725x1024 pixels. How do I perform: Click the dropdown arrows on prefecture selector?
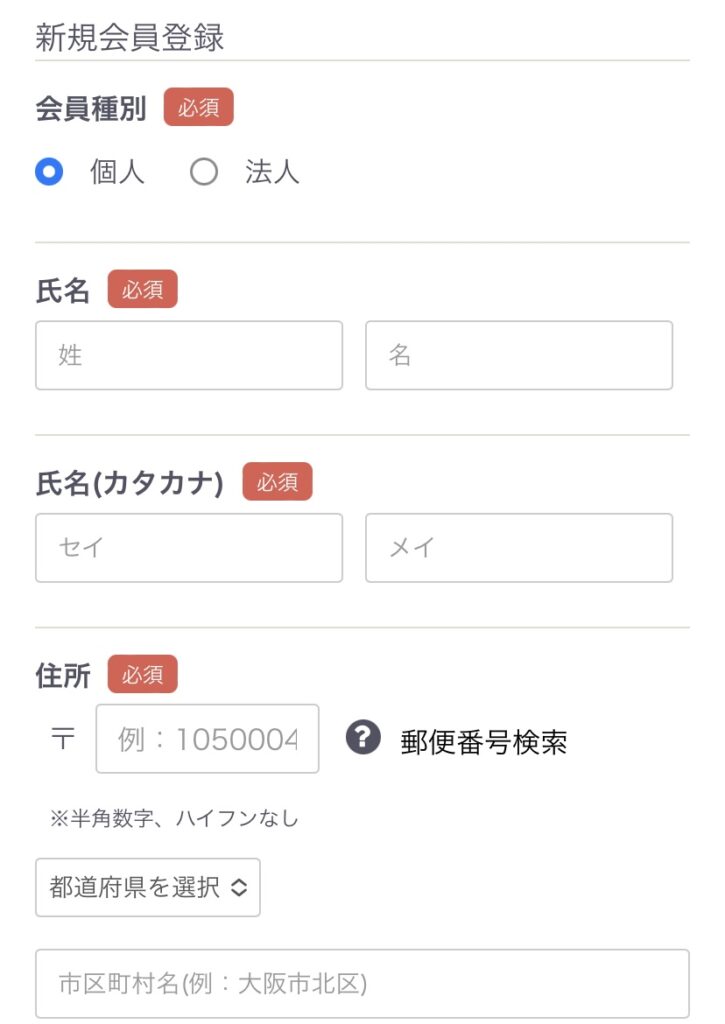[x=239, y=887]
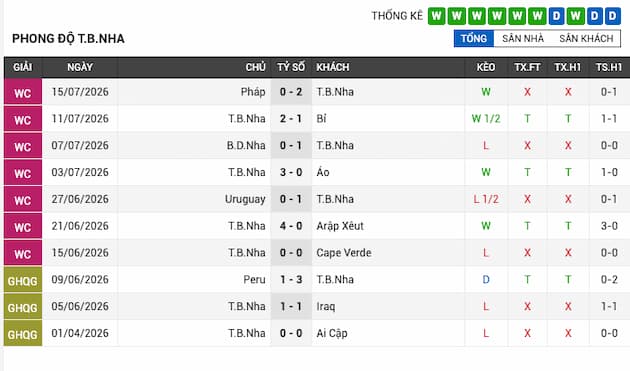This screenshot has height=371, width=630.
Task: Click the first blue D result badge
Action: click(556, 16)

####################

EXERCISE PROMPT: Every line of the listing must be reproduced exactly, though the pictures are to be left out.

TASK OUTPUT:
725x1024 pixels. How do I perform: Click the dropdown arrows on prefecture selector?
[x=239, y=887]
This screenshot has height=371, width=630.
Task: Click the first blue D result badge
Action: click(556, 16)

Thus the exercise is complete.